# What the task asks
Rewrite the listing as a numbered list with no blank lines, and leave the pictures out.

# Supplied records

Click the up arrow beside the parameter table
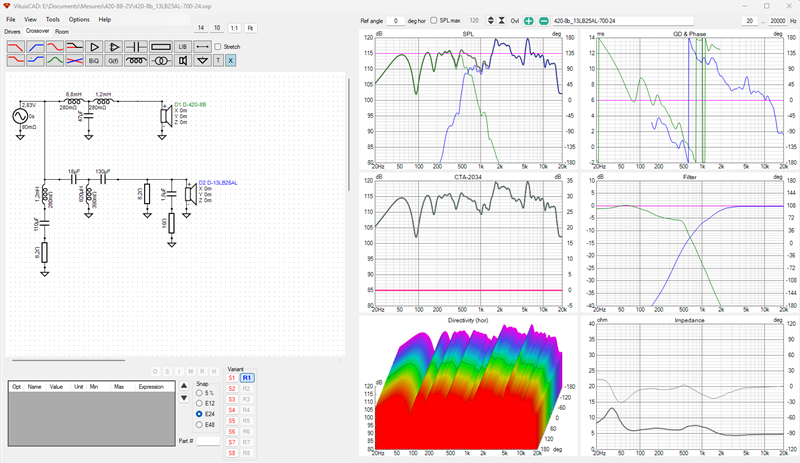The width and height of the screenshot is (800, 463). 184,386
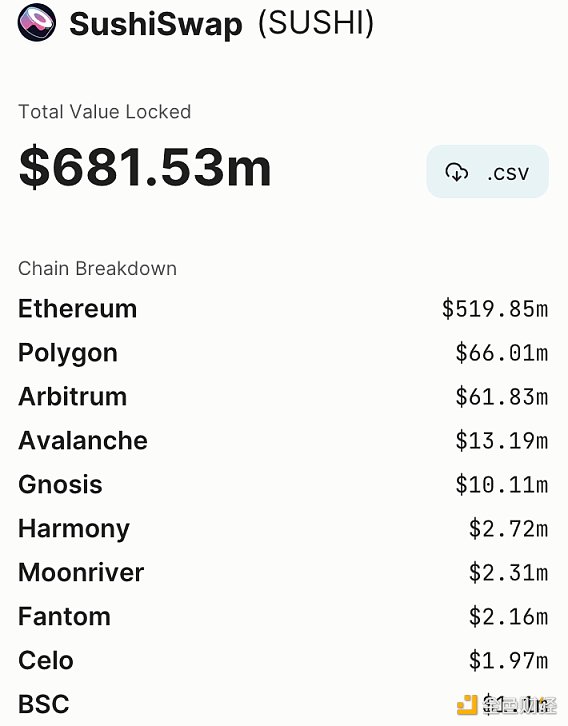568x726 pixels.
Task: Select the Ethereum chain row
Action: click(x=283, y=308)
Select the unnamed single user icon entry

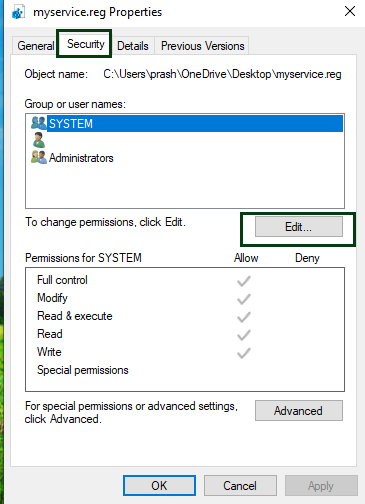tap(39, 140)
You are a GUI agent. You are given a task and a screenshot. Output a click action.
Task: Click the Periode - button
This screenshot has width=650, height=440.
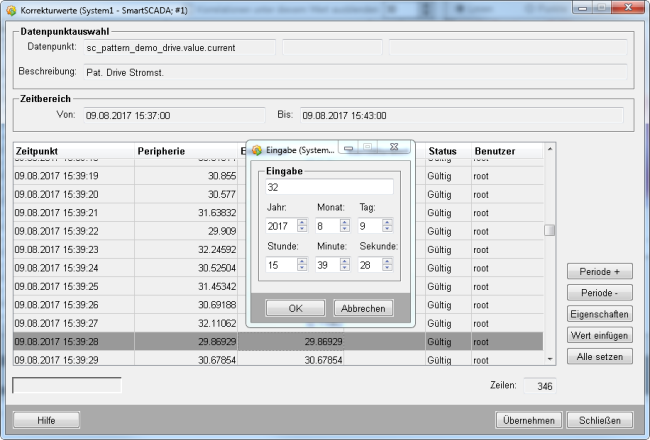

# Full answer
1. Click the up arrow beside the parameter table
2. The width and height of the screenshot is (800, 463). 184,386
3. 568x726 pixels.
4. Task: Select the Ethereum chain row
5. Action: click(x=283, y=308)
6. Select the unnamed single user icon entry
7. tap(39, 140)
8. You are a GUI agent. You are given a task and a screenshot. Output a click action.
9. Task: Click the Periode - button
10. This screenshot has width=650, height=440.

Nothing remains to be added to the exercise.